======== DOCUMENT ========
Re: [DISCUSS] FLIP-148: Introduce Sort-Merge Based Blocking Shuffle to Flink

2021-06-06 Thread Jingsong Li
Thanks Yingjie for the great effort!

This is really helpful to Flink Batch users!

Best,
Jingsong

On Mon, Jun 7, 2021 at 10:11 AM Yingjie Cao  wrote:

> Hi devs & users,
>
> The FLIP-148[1] has been released with Flink 1.13 and the final
> implementation has some differences compared with the initial proposal in
> the FLIP document. To avoid potential misunderstandings, I have updated the
> FLIP document[1] accordingly and I also drafted another document[2] which
> contains more implementation details.  FYI.
>
> [1]
> https://cwiki.apache.org/confluence/display/FLINK/FLIP-148%3A+Introduce+Sort-Based+Blocking+Shuffle+to+Flink
> [2]
> https://docs.google.com/document/d/1j12TkSqgf6dg3J48udA2MFrDOQccW24tzjn5pJlTQaQ/edit?usp=sharing
>
> Best,
> Yingjie
>
> Yingjie Cao  于2020年10月15日周四 上午11:02写道:
>
>> Hi devs,
>>
>> Currently, Flink adopts a hash-style blocking shuffle implementation
>> which writes data sent to different reducer tasks into separate files
>> concurrently. Compared to sort-merge based approach writes those data
>> together into a single file and merges those small files into bigger ones,
>> hash-based approach has several weak points when it comes to running large
>> scale batch jobs:
>>
>>1. *Stability*: For high parallelism (tens of thousands) batch job,
>>current hash-based blocking shuffle implementation writes too many files
>>concurrently which gives high pressure to the file system, for example,
>>maintenance of too many file metas, exhaustion of inodes or file
>>descriptors. All of these can be potential stability issues. Sort-Merge
>>based blocking shuffle don’t have the problem because for one result
>>partition, only one file is written at the same time.
>>2. *Performance*: Large amounts of small shuffle files and random IO
>>can influence shuffle performance a lot especially for hdd (for ssd,
>>sequential read is also important because of read ahead and cache). For
>>batch jobs processing massive data, small amount of data per subpartition
>>is common because of high parallelism. Besides, data skew is another cause
>>of small subpartition files. By merging data of all subpartitions together
>>in one file, more sequential read can be achieved.
>>3. *Resource*: For current hash-based implementation, each
>>subpartition needs at least one buffer. For large scale batch shuffles, 
>> the
>>memory consumption can be huge. For example, we need at least 320M network
>>memory per result partition if parallelism is set to 1 and because of
>>the huge network consumption, it is hard to config the network memory for
>>large scale batch job and  sometimes parallelism can not be increased just
>>because of insufficient network memory  which leads to bad user 
>> experience.
>>
>> To improve Flink’s capability of running large scale batch jobs, we would
>> like to introduce sort-merge based blocking shuffle to Flink[1]. Any
>> feedback is appreciated.
======== GIVEN MATERIAL ========
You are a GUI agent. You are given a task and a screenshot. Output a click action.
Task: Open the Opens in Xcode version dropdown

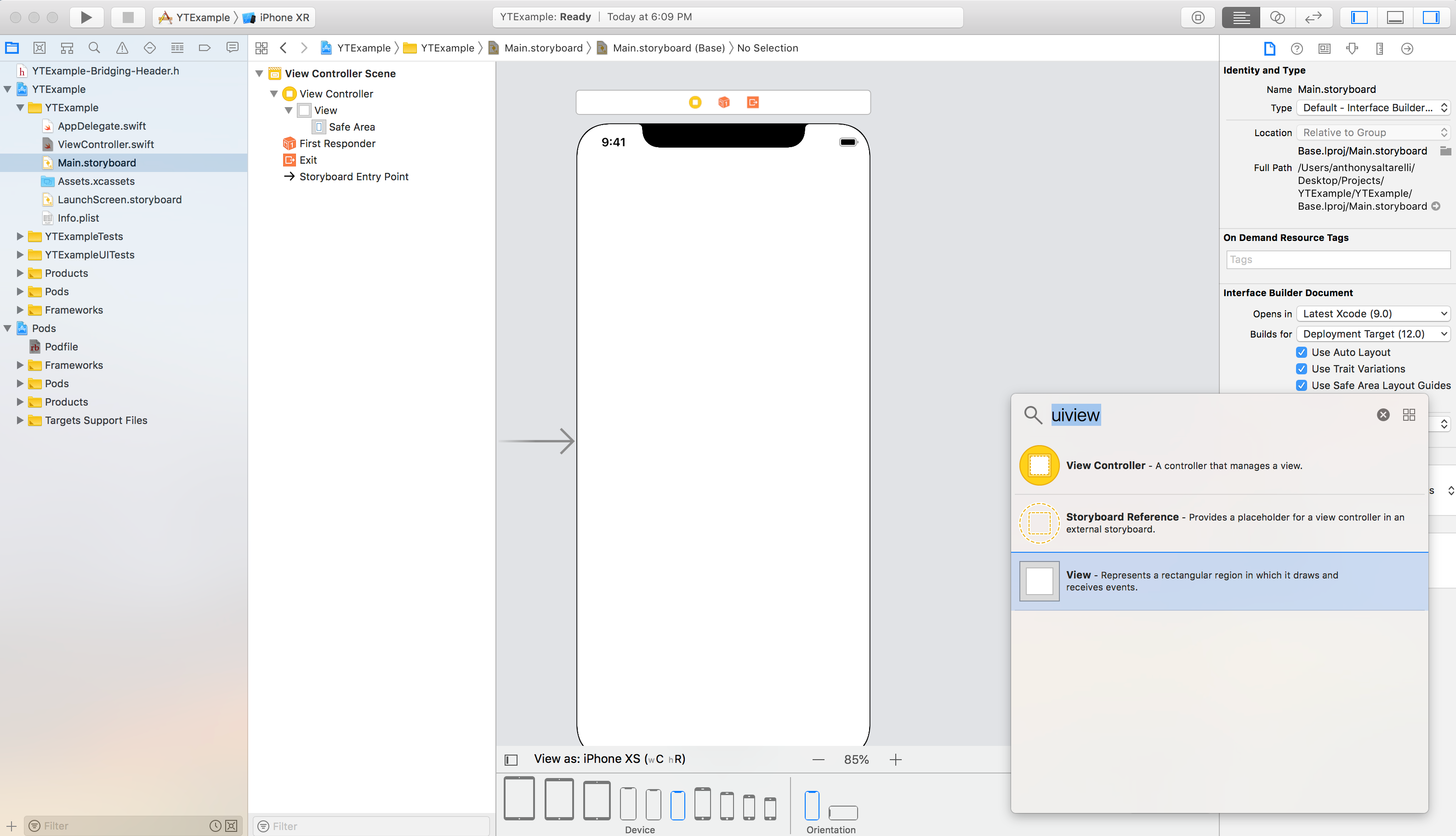[x=1373, y=314]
========
**WHAT THE TASK REQUIRES**
Extend the Flink sort-merge shuffle email thread shown above, picking up right after its last sentence.

**ANSWER TO THIS PROBLEM**
>>
>> [1]
>> https://cwiki.apache.org/confluence/display/FLINK/FLIP-148%3A+Introduce+Sort-Merge+Based+Blocking+Shuffle+to+Flink
>>
>> Best,
>> Yingjie
>>
>

-- 
Best, Jingsong Lee


Re: [DISCUSS] FLIP-148: Introduce Sort-Merge Based Blocking Shuffle to Flink

2021-06-08 Thread Till Rohrmann
Thanks for the update Yingjie. Would it make sense to write a short blog
post about this feature including some performance improvement numbers? I
think this could be interesting to our users.

Cheers,
Till

On Mon, Jun 7, 2021 at 4:49 AM Jingsong Li  wrote:

> Thanks Yingjie for the great effort!
>
> This is really helpful to Flink Batch users!
>
> Best,
> Jingsong
>
> On Mon, Jun 7, 2021 at 10:11 AM Yingjie Cao 
> wrote:
>
> > Hi devs & users,
> >
> > The FLIP-148[1] has been released with Flink 1.13 and the final
> > implementation has some differences compared with the initial proposal in
> > the FLIP document. To avoid potential misunderstandings, I have updated
> the
> > FLIP document[1] accordingly and I also drafted another document[2] which
> > contains more implementation details.  FYI.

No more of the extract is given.